The company states its mission is to “improve the lives of patients suffering from debilitating conditions by facilitating access to high-quality medicinal cannabis.”

At the core of our mission is the provision of high-quality cannabis with the known composition to deliver a consistent and safe treatment experience for patients. To ensure that its product is of the highest grade, and therefore beyond reproach by both patients and eagle-eyed legislators, Althea is partnering with Aphria, a licensed Canadian grower that is readying for full-blown medicinal (and recreational) cannabis legalisation in Canada later this year.

According to Aphria, its “seed-to-sale certified commitment” ensures the company’s products will “go above and beyond industry quality standards” and thereby offer patients the finest medicinal cannabis products, in both Canada and Australia.

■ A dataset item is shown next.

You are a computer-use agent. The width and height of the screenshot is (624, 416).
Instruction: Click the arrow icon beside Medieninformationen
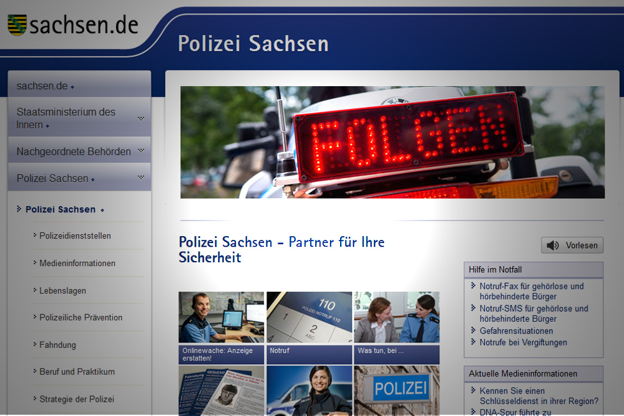pos(35,263)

Through its 25% stake in Althea, Aphria is expected to guide the ASX debutant to a strong position in Australia by providing high-grade peak quality products in countries that are forecast to provide the lion’s share of tomorrow’s demand.

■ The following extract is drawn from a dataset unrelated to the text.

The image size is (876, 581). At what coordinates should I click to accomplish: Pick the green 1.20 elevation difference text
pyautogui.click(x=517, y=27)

In its prospectus, published in preparation for its public offering, Althea says its medicinal cannabis product range allows doctors to tailor treatment to suit individual patient needs.

“Our cannabis oil range offers different THC:CBD ratios and our dried cannabis product is available where administration via inhalation is needed,” the company said.

To help its Australian market traction, Althea has said it plans to build a local manufacturing facility in Victoria to help ensure sustainable and affordable access to high-quality medicinal cannabis for Australian patients.

Acting as a large C$2.4 billion-dollar spearhead and its strategic partner, Aphria will own 25% of Althea once the company goes public and is expected to take up at least $3.4 million as part of the IPO.

Peer comparison

As its benchmark for a successful listing, Althea is hoping to emulate previous cannabis-market success stories such as Cann Group (ASX: CAN) and Auscann (ASX: AC8) – both companies also have strong Canadian backing and have seen strong appreciation since listing.

Cann Group is currently valued at A$288 million and Auscann at A$176 million – valuations that have been achieved on the back of opportunistic early-market entry, via obtaining operational licenses and the necessary manufacturing permits required by regulators.

Cann Group is up 130% since the start of the year while Auscann has swelled by 97%.

As the newest debutant, Althea hopes to grow a range of high-margin strains including both tetrahydrocannabinol (THC) and cannabidiol (CBD), to produce a broad range of high-grade pure cannabinoids as active pharmaceutical ingredients (API).

What is medicinal cannabis?

Medicinal cannabis is the use of the naturally occurring cannabis plant for medicinal purposes. The varieties of plants and their associated uses are vast, but the two predominant caveats that dictate how a cannabis plant is used are THC and CBD.

  • THC is what causes the ‘high’ feeling, but it has also been found to reduce nausea, vomiting, pain, muscle spasms and improve sleep and appetite,
  • CBD has been found to reduce the ‘high’ caused by THC, and may also be effective for seizures, pain, and may reduce anxiety.

Medicinal cannabis and illegal cannabis come from the same type of plants – but are very different.

Illegal cannabis is grown from unknown sources and may contain pesticides, moulds, and bacteria which are harmful.

The manufacture of medicinal cannabis is highly regulated and must conform to strict Good Manufacturing Practices – this means products are free from harmful ingredients, that doctors know what is in it, and that the effect it has for a patient will be the same from bottle to bottle.